He said it would be unfair for the ministry to subject the learners to the national exams with the rest of the country, saying learning in the region was disrupted in January following mass transfer of non-local teachers.
“The situation is worse in North Eastern because a majority of learners in the region cannot access radio, TV or internet. They may not cover the syllabus even if schools were to be opened next month,” said Abey.
“Learning in this region stopped way before the outbreak of the COVID-19 pandemic. At the beginning of the year, a total of 2,340 non-local teachers were transferred following a terror attack in January,” he added.
He said the attack triggered mass transfer of non-local teachers from Garissa, Mandera and Wajir counties in what stalled learning in the region.

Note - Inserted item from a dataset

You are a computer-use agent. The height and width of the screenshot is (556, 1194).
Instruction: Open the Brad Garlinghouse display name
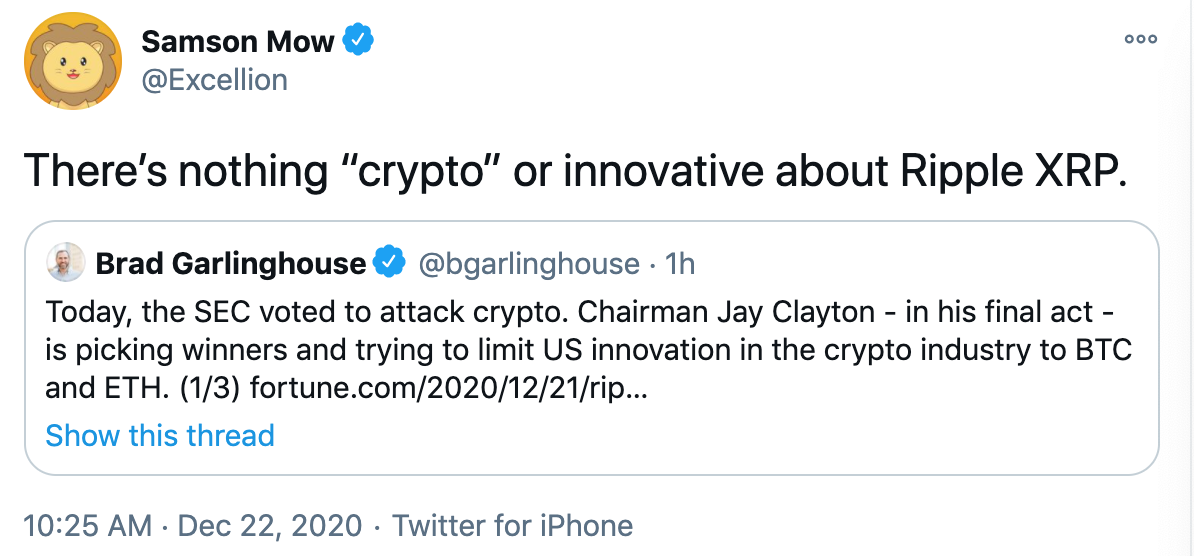click(231, 264)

Learners countrywide have since lost close to two months of their class time after schools were shut in an effort to contain further spread of the viral disease.
Schools closed on March 15, 2020 three weeks earlier than planned, and the ministry has extended the closure by another month.
“The ministry has to come up with a clear roadmap on how schools in North Eastern are going to catch up with the rest of the country before they are subjected to a national exam,” said Abey.
He added, “It would be atrocious to test the learners on a syllabus they have not covered and expect them to compete fairly with their fellow learners from other areas like Nairobi.”
He urged the ministry to engage stakeholders in the sector in coming up with a proper plan aimed at ensuring equality in the education sector.